Could you be an equestrian brand ambassador?

  • Equestrian PR and marketing consultant Rhea Freeman offers her advice about becoming a brand ambassador — and making the most out of the opportunity

    Have you seen the increase in people calling themselves equestrian brand ambassadors? It’s a term that has definitely risen in popularity in recent times and one that, along with other variations, is probably here to stay. Could you be a brand ambassador? Would you even want to be?

    Do you remember when there were merely sponsored riders? These people, usually at the top of their game, would receive products and sometimes money to help fund their sport.

    And then brand ambassadors appeared. This seemed to coincide with the explosion in social media and the ability for anyone and everyone to develop their own brand and their own following.

    On social media, everyone has the opportunity to become what marketing bods like to term ‘an influencer’. Influencers have usually developed their own following and people follow what they wear and do with interest.

    These people might not be at the top of their game sport wise, but they still hold value for brands that they like and promote and use. And these people often become brand ambassadors.

    What does being an equestrian brand ambassador involve?

    Generally, a brand ambassador doesn’t get paid, but they do receive products. Brands tend to have a number of brand ambassadors (or, at least, have the potential to), and even though money doesn’t change hands (usually), the rider is still expected to provide quality exposure for the brand.

    This should ideally be through a number of different ways, across different platforms, and should also appear naturally. If you’re a brand ambassador for an equestrian apparel company, for example, it would be good to wear that brand in your pics, so your following get to see you do actually like the product.

    How should brands pick riders, and vice versa?

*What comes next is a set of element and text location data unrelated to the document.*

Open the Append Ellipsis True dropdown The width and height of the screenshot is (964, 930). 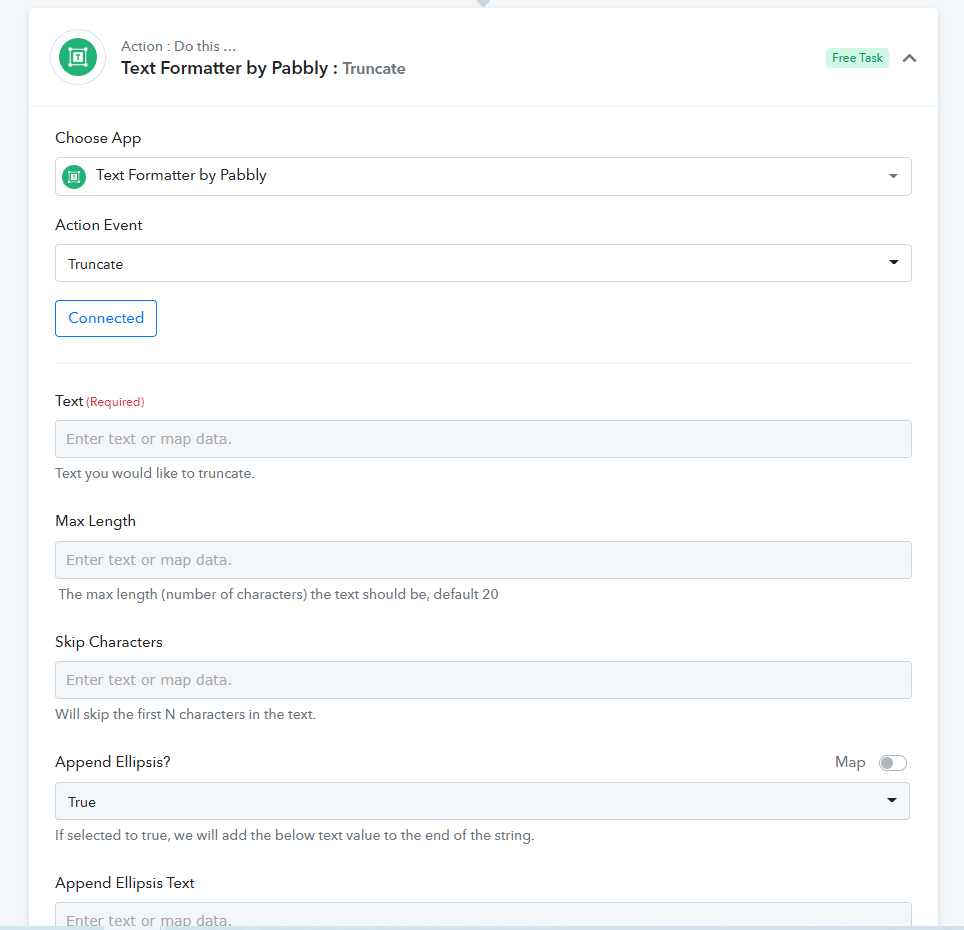482,801
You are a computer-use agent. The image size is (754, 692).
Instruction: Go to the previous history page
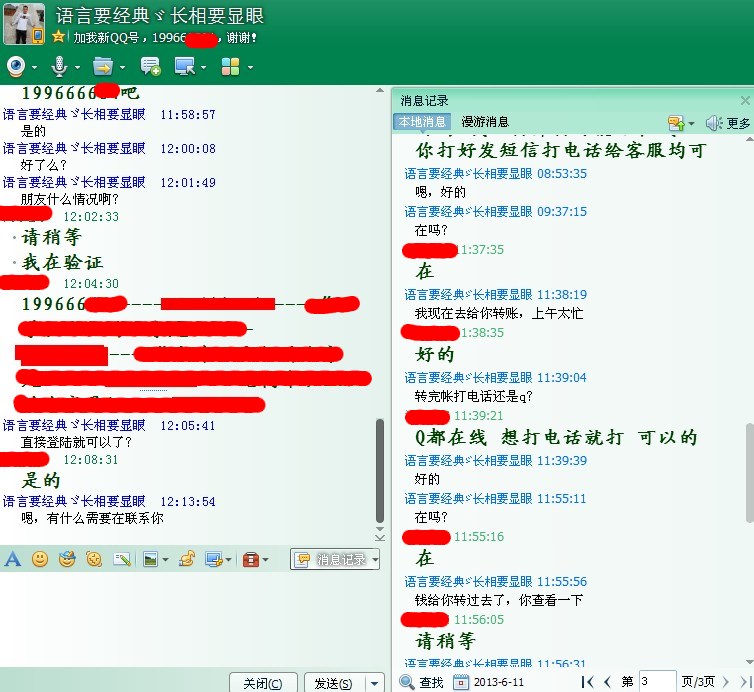point(607,682)
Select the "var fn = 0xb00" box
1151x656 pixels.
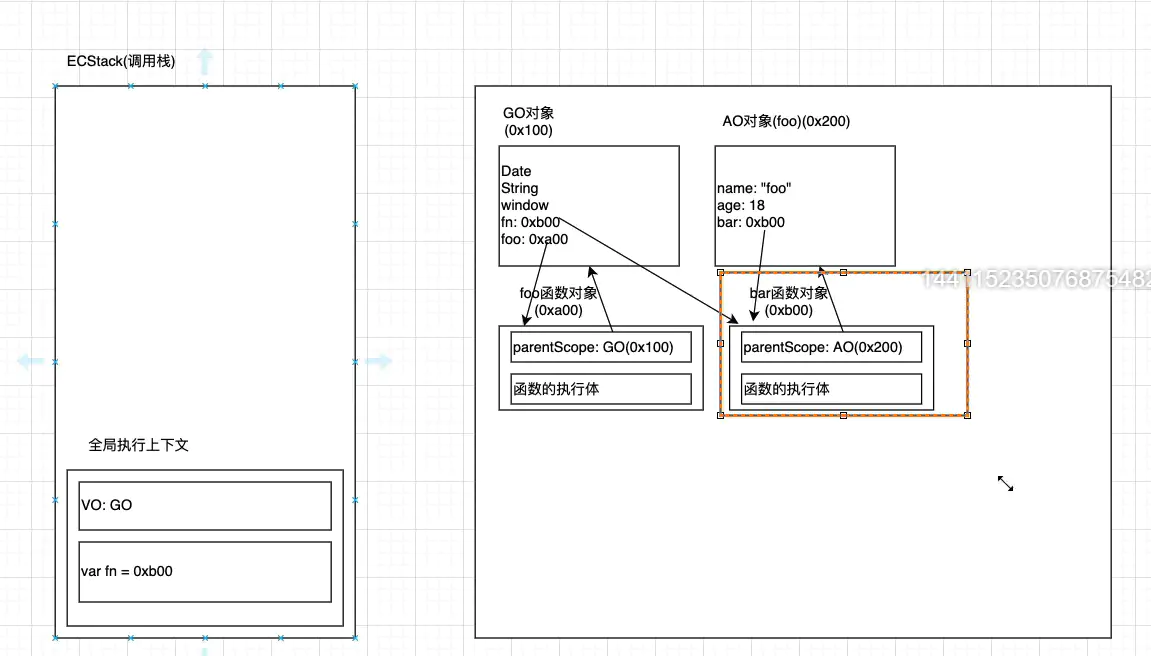(204, 572)
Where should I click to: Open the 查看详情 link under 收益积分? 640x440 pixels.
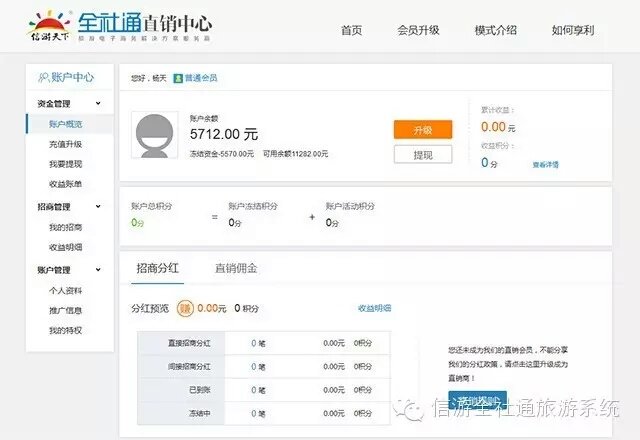point(545,164)
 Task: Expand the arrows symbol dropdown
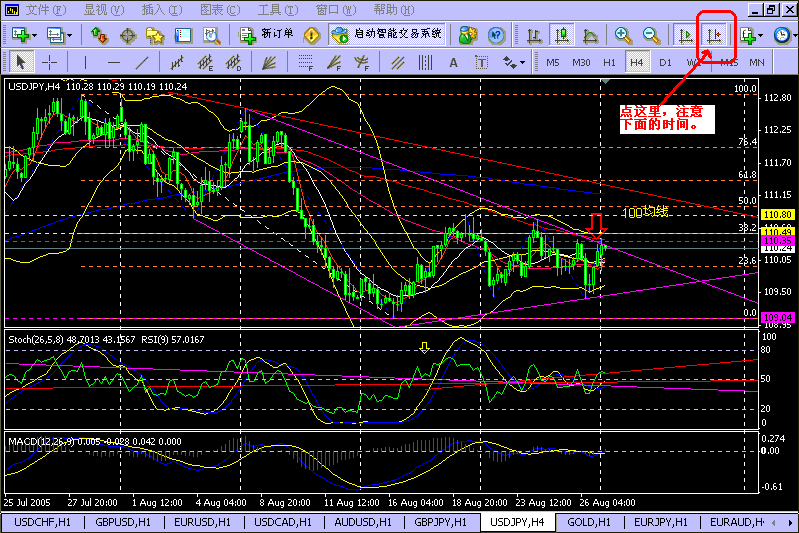pyautogui.click(x=523, y=62)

    Which leads to something that is pretty fundamental. If you’re a brand – pick people who are already advocates. And if you’re a rider, work with brands you actually like.

    “We look for someone who is active on social media, is already a fan of our brand and who understands themselves as a brand,” said Emma Warren, MD of Hiho Silver, who works with Emily King and Abi Boulton.

    “By that I mean that if they are representing us, then we need to fit in with their online image and life and sit nicely alongside what they post — or it will look forced to the viewer.”

    Huge followings alone don’t mean you’re instantly brand ambassador material — this is an important element, but there’s actually a more important point — engagement.

    What makes a good brand ambassador?

    If you’re a rider just after growing huge followings in order to get free stuff, please stop. What really matters is how engaged your following is. And how genuine it is.

    Equally, the authenticity, the tone and the quality of the content. Brands like content they can share and use on their own social media, that aligns with their brand.

    “When looking for ambassadors we first of all look for a rider who truly understands and appreciates the Ariat brand and the ethos,” says Melanie Selman from Ariat, which works with Nicola Wilson (pictured above), among other riders.

    “We want somebody who believes in the products and can see our vision for the future. They must be passionate about what they do, a true athlete who is dedicated and professional.

    Communication is the imperative ingredient. Not only because we need to know what our riders’ plans are, but with the growing importance of social media it enables us to give up to date information, which our Facebook and Instagram fans love to hear about, and that unique insight helps ensure there is always a personal connection between the general public and our brand ambassadors.”

    Standing out is not hard and yet the hardest task in the world because there are so many people who want to be brand ambassadors. It’s a long game; don’t forget that. Create genuine and authentic content around the brands you love and use. Be useful. Tag them in images.

    Put effort into understanding what makes them tick. “We see our brand ambassadors as a very important part of our team, and are part of a long term marketing strategy, which means choosing and working with the right people is essential to relationship success,” said Claire Allmett from Saracen Horse Feeds.

    “With a product as influential to performance as horse feed we need to be able to work with riders that understand Saracen as a brand and value the research behind the range, quality and nutritional management in the same way.”

    Continued below…

    What are the pitfalls to avoid?

    As someone who sees a lot of brand ambassador requests, it continues to blow my mind how people’s feeds are full of competitors’ brands, they have done zero to show me what they can do, they have a really dodgy following and then they ask for products. Put yourself in the brand’s shoes and make it obvious HOW you could help them promote their brand.

    Victoria Brant – author of the Diary of a Wimpy Eventer – is an official sponsored rider for Blue Chip Feed, Voltaire Design UK, Point Two and Foxy Equestrian, but also promotes brands including Mojo Europe, Pearly Ponies, Vitality by Pegasus and Rudds Wellies.

    “To me, being a brand ambassador means getting the chance to make a difference to a business I believe in,” she says. “I will actively go out of my way to help my following know more about a company I truly love. I will consider working with any brand who puts themselves out there enough to warrant my help.”